FROM PRINCETON TO MORRISTOWN.

Washington’s original plan at the beginning of this lightninglike campaign was to capture New Brunswick, where he might have destroyed all the British stores and magazines, “taken (as we have since learnt) their Military Chest containing 70,000 £ and put an end to the War.” But Cornwallis, in Trenton, had heard the cannon sounding at Princeton that morning of January 3, and, just as the Americans were leaving the town, the van of the British Army came in sight. By that time the patriot forces were nearly exhausted, many of the men having been without any rest for 2 nights and a day.

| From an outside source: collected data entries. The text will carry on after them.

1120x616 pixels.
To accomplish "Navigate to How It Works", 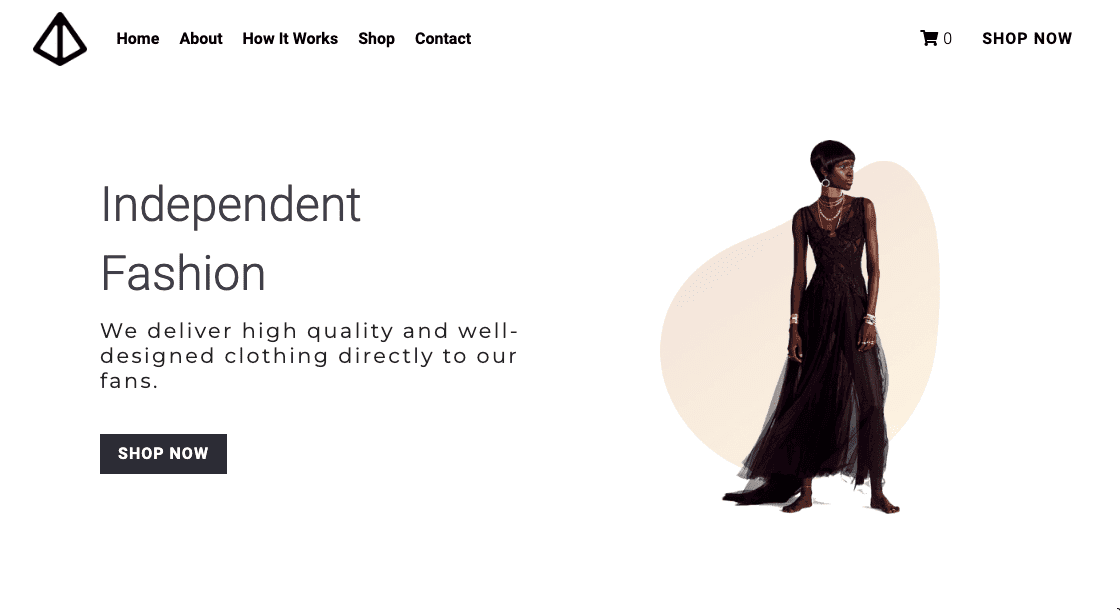I will (290, 39).
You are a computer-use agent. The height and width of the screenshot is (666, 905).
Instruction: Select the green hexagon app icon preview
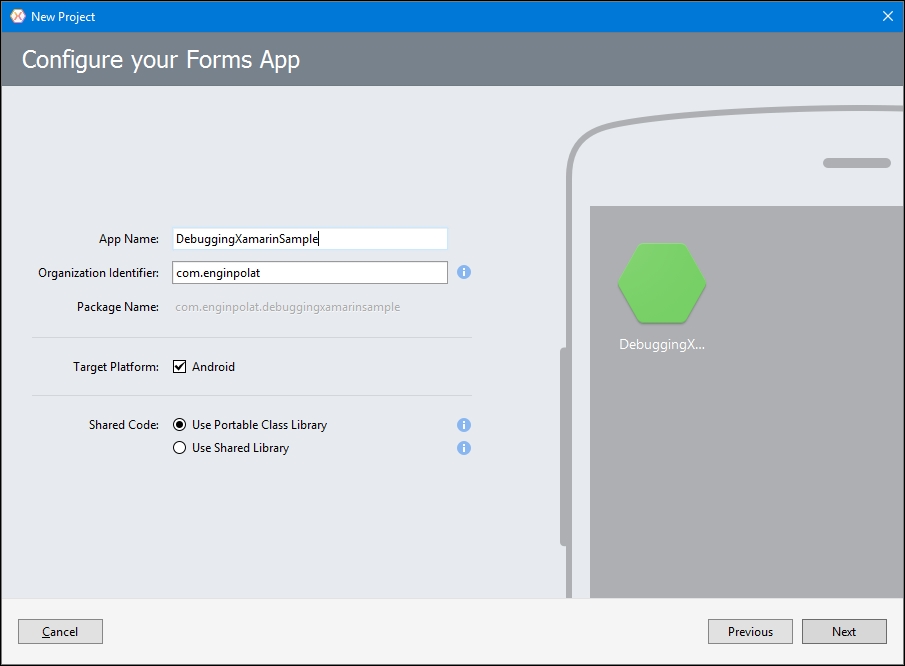pos(662,285)
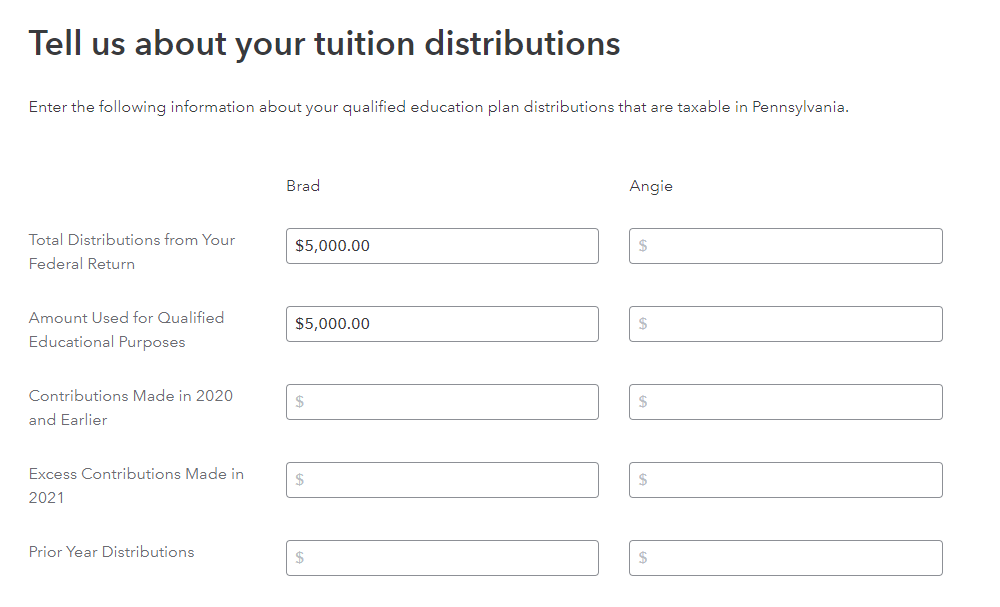
Task: Click the dollar sign placeholder in Angie's Prior Year field
Action: coord(643,558)
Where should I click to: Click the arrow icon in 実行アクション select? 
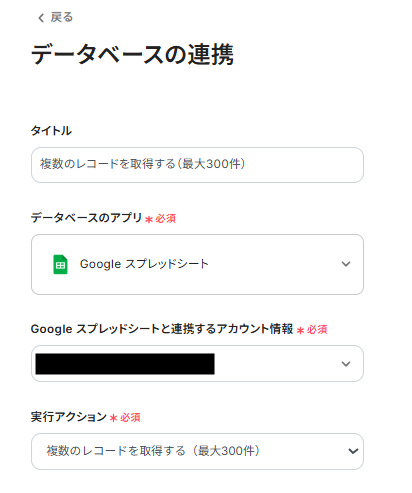pyautogui.click(x=353, y=451)
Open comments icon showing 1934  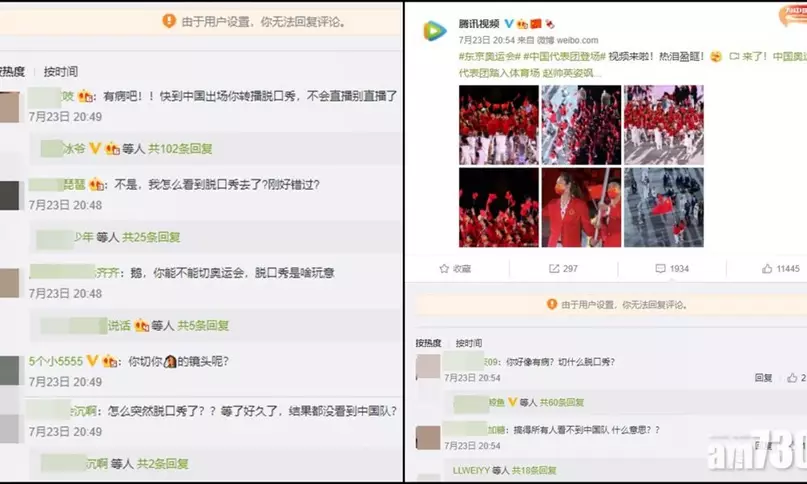pos(660,269)
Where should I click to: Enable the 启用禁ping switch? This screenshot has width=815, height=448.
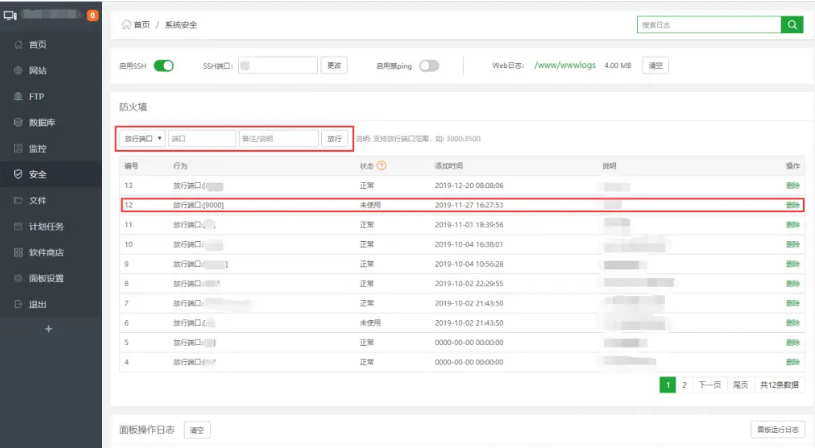point(429,66)
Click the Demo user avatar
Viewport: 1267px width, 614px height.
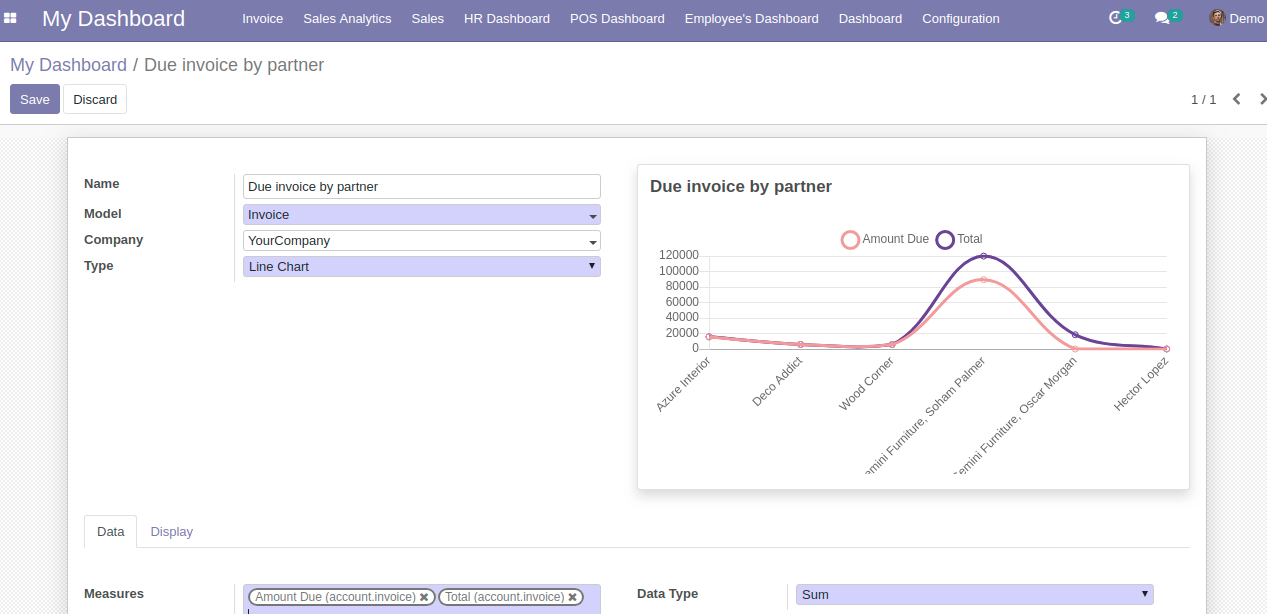click(x=1217, y=18)
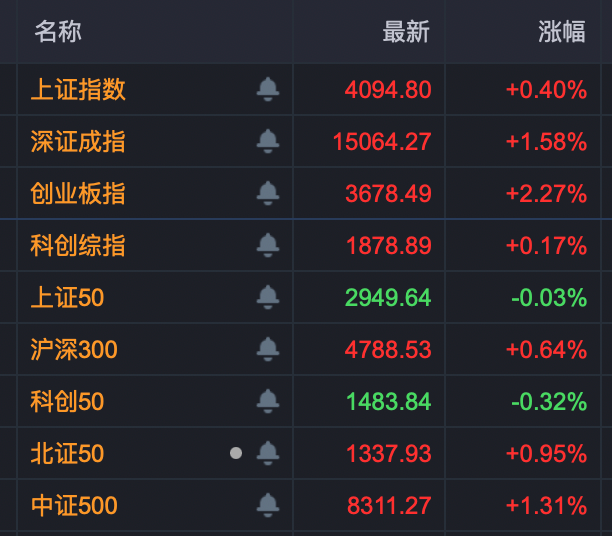Click the gray dot beside 北证50

236,453
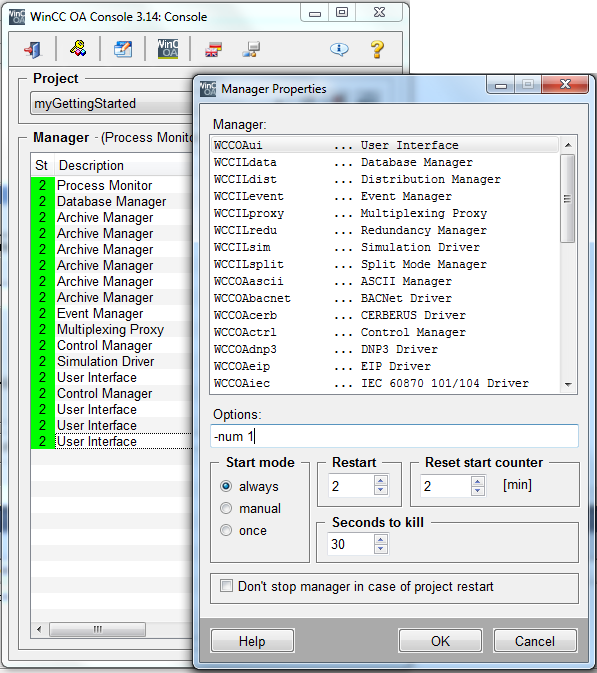Click the yellow question mark help icon
The height and width of the screenshot is (673, 597).
(x=378, y=49)
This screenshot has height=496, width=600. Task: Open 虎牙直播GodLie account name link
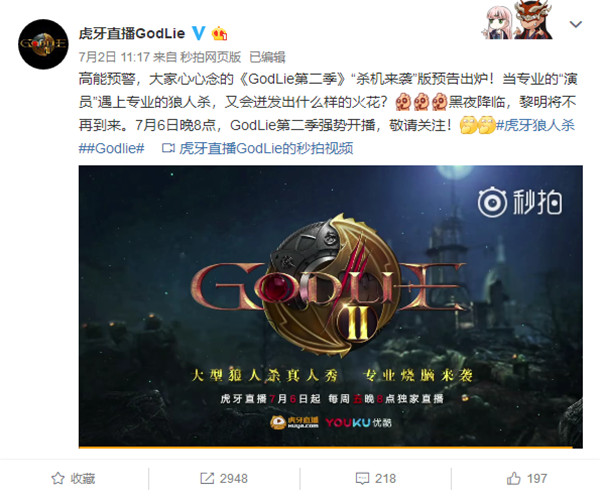[132, 34]
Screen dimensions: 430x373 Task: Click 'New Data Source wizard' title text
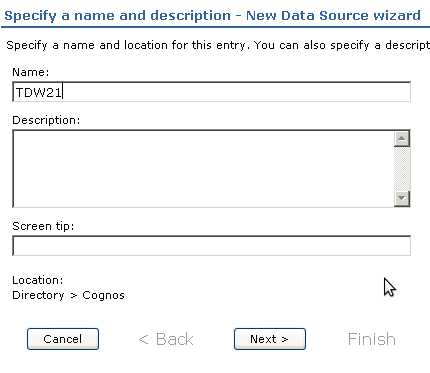pos(333,15)
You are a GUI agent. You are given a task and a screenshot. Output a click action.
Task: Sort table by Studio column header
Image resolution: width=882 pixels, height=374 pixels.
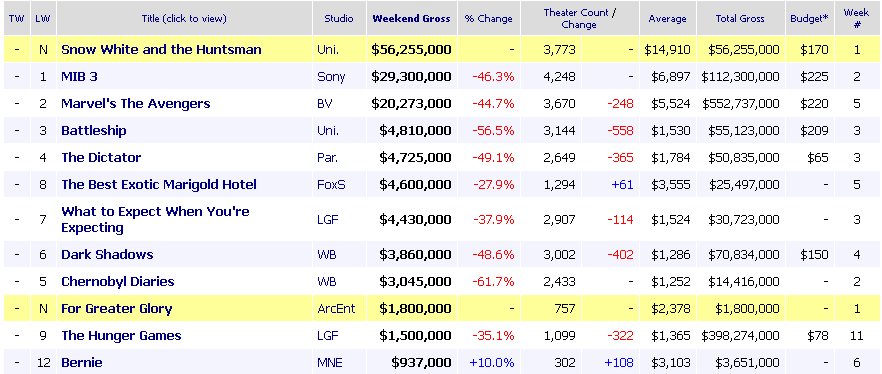[339, 19]
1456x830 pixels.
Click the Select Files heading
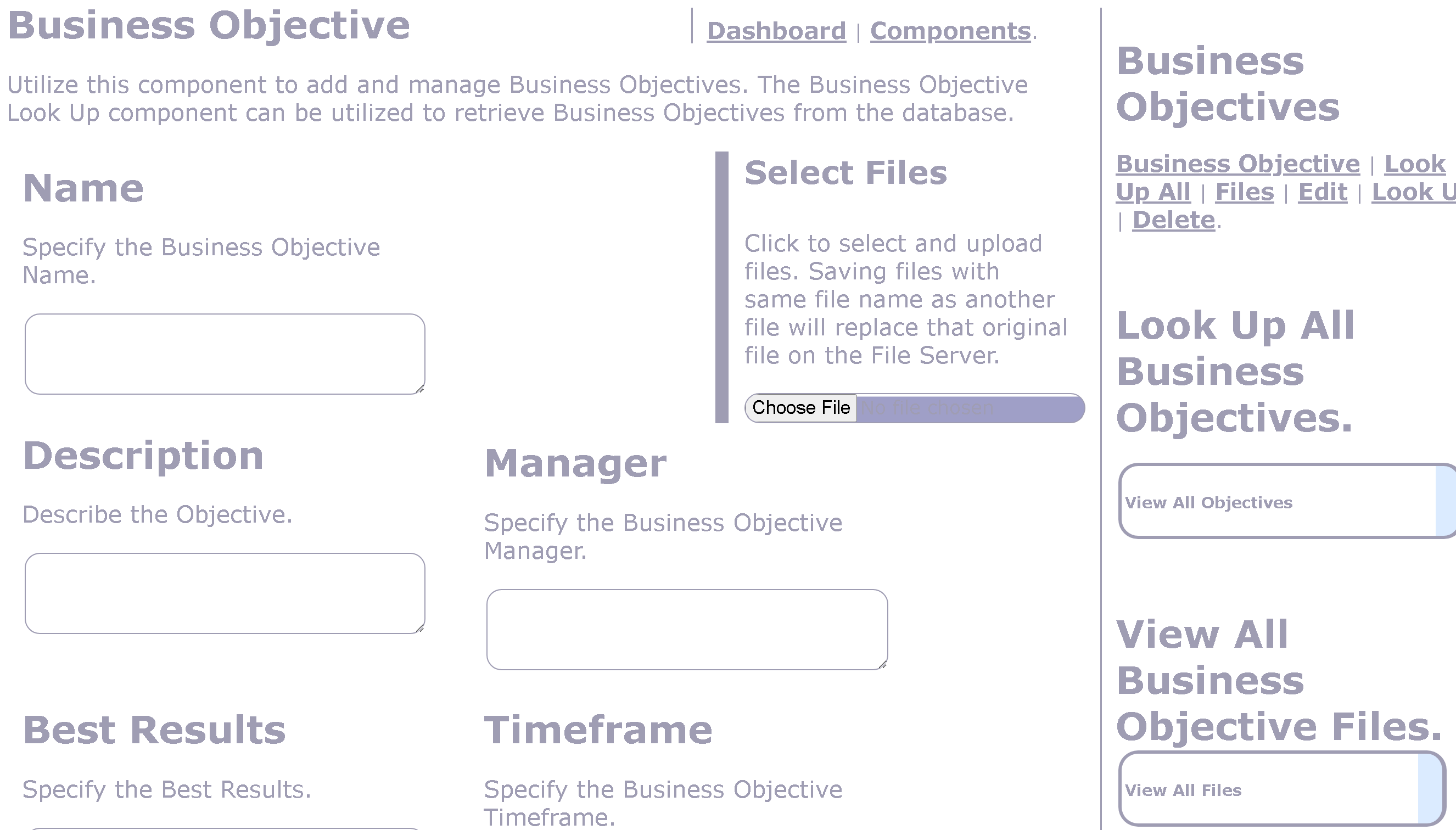(x=845, y=173)
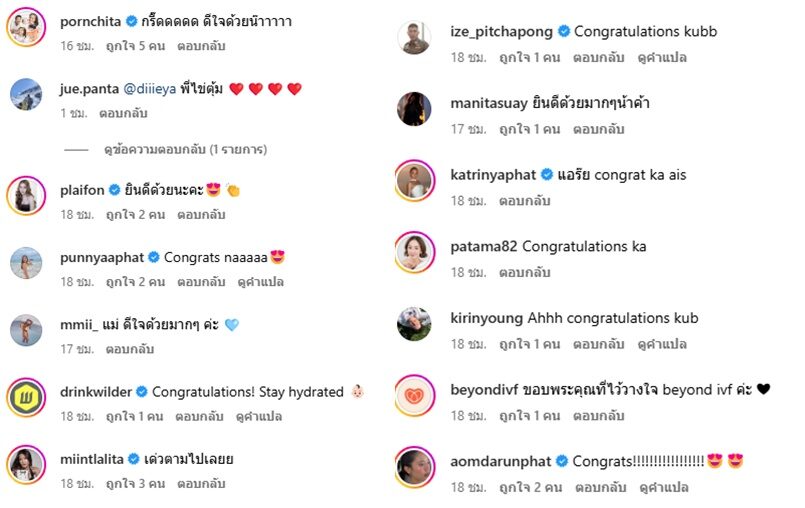Click aomdarunphat's profile picture
The image size is (805, 508).
click(x=414, y=467)
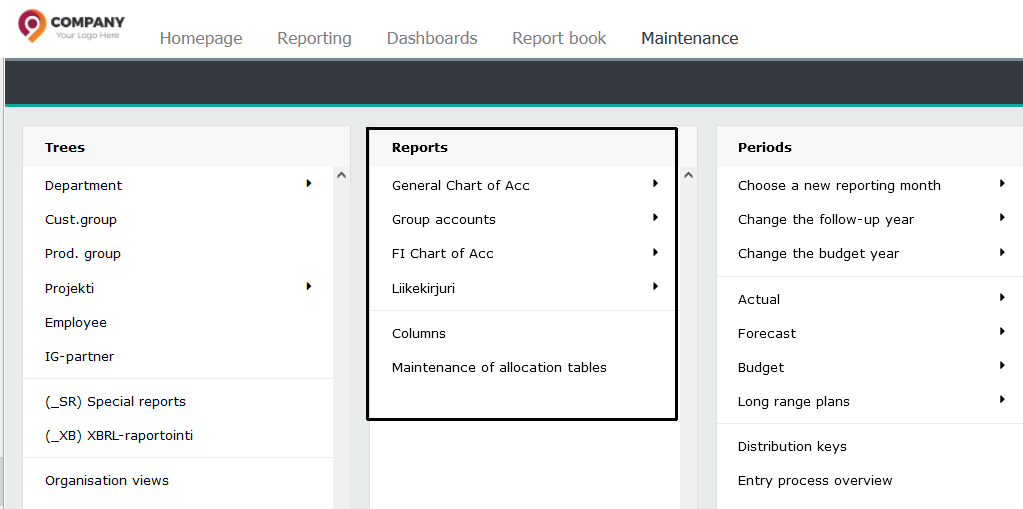Screen dimensions: 1023x509
Task: Click scroll-up chevron in Trees panel
Action: (x=341, y=176)
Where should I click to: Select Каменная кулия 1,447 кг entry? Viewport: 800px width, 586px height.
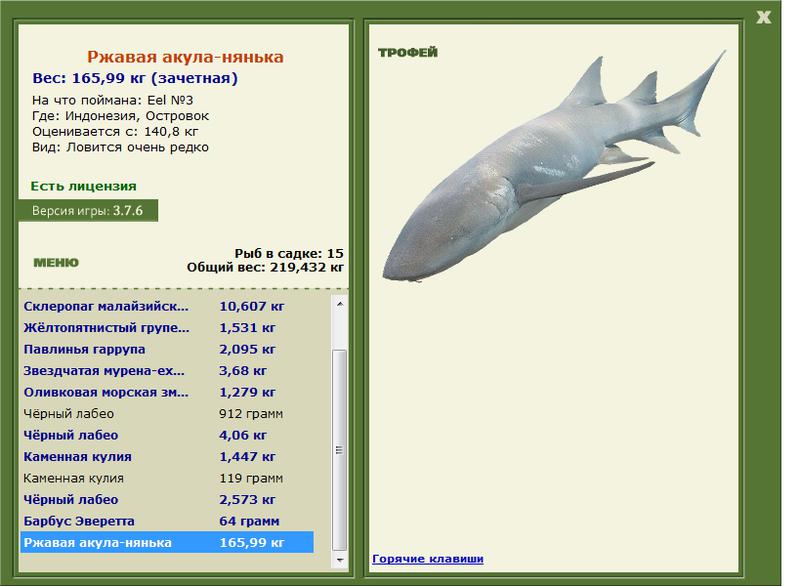tap(167, 456)
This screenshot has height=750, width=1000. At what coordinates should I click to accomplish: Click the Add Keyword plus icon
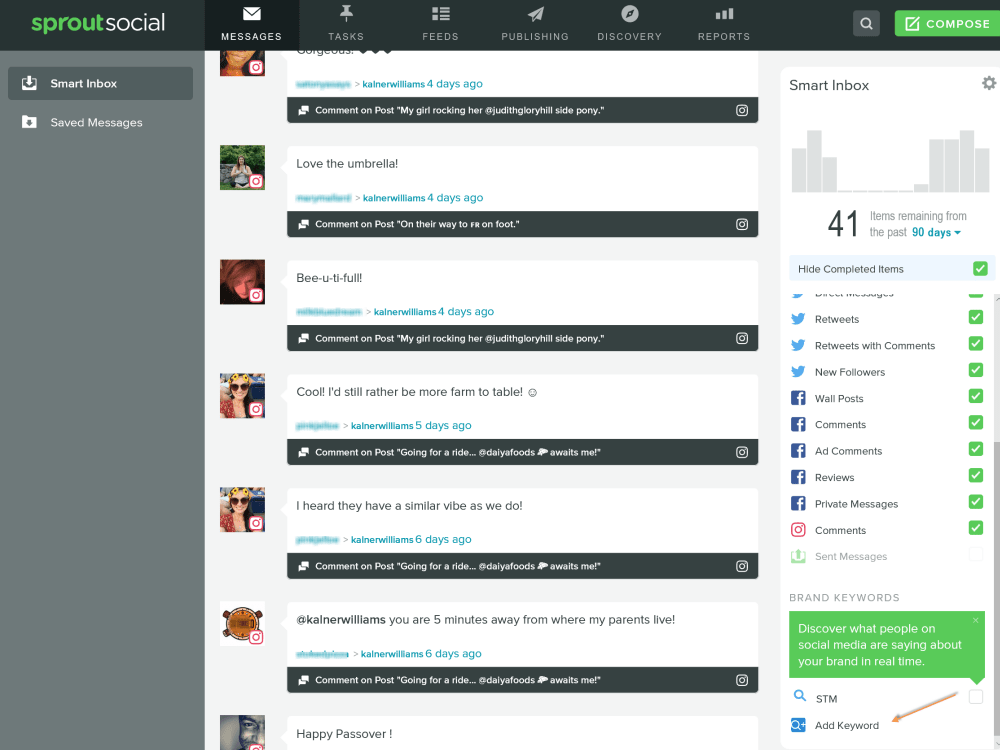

The 600 or 800 fresh troops required for a successful assault on New Brunswick were not at hand. Washington held a hurried conference with his officers, who advised against attempting too much. Then, destroying the bridge over the Millstone River immediately east of Kingston, the Continentals turned north and marched to Somerset Court House (now Millstone), where they arrived between dusk and 11 o’clock that night.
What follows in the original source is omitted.